The companies originally announced their intent to merge in November 2016, in a bid to pool their resources to try to become a bigger powerhouse in the fast-growing daily fantasy-sports segments.
According to the FTC’s lawsuit seeking to block the merger, DraftKings and FanDuel are each other’s most significant competitor, and together would control more than 90% of the U.S. market for paid daily fantasy sports contests.
FanDuel CEO Nigel Eccles said in a statement released Thursday: “FanDuel decided to merge with DraftKings last November, because we believed that this deal would have increased investment in growth and product development thereby benefiting consumers and the greater sports entertainment industry. While our opinion has not changed, we have determined that it is in the best interest of our shareholders, customers, employees and partners to terminate the merger agreement and move forward as an independent company.”
Eccles added, “There is still enormous, untapped market opportunity for FanDuel, and we will continue to execute our strategy to grow our business and further expand the fantasy sports industry.”
DraftKings and FanDuel have steadfastly insisted that their daily gaming contests do not represent gambling activity, but both companies have faced regulatory restrictions in numerous states.
DraftKings, founded in 2012 and based in Boston, has raised about $600 million to date.

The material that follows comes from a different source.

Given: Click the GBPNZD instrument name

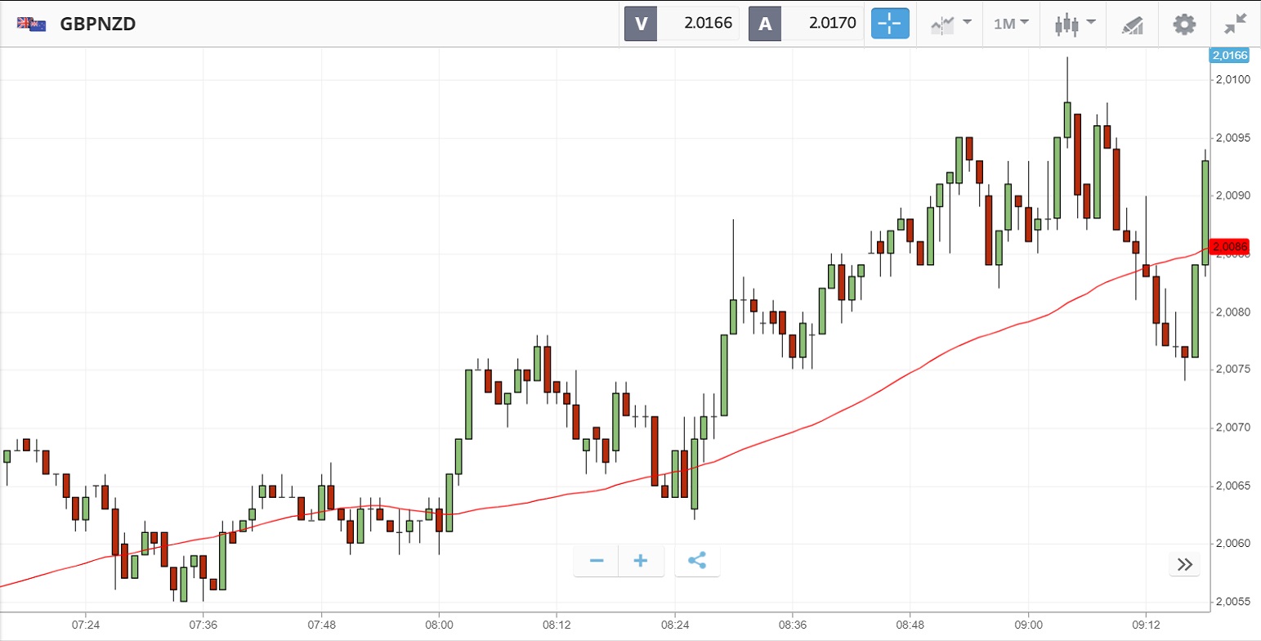Looking at the screenshot, I should [98, 24].
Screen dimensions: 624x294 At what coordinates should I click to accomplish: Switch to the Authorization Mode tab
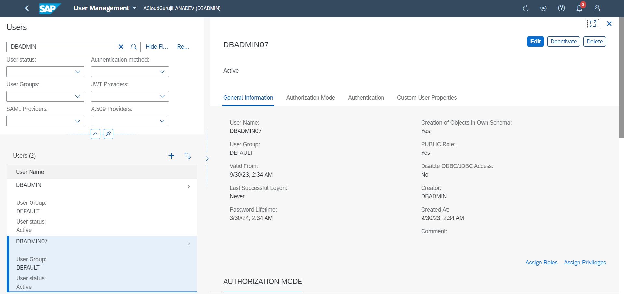click(x=310, y=98)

Investors including 21st Century Fox’s Fox Sports, Revolution Growth, Major League Baseball, the National Hockey League, Major League Soccer, the Madison Square Garden Co., the Kraft Group, the Raine Group and Wellington Management Co.
Scotland-based FanDuel has raised about $412 million in funding from KKR, Google Capital, Time Warner’s Turner Sports, Shamrock Capital, NBC Sports Ventures, Comcast Ventures, Pentech Ventures, Piton Capital and Bullpen Capital.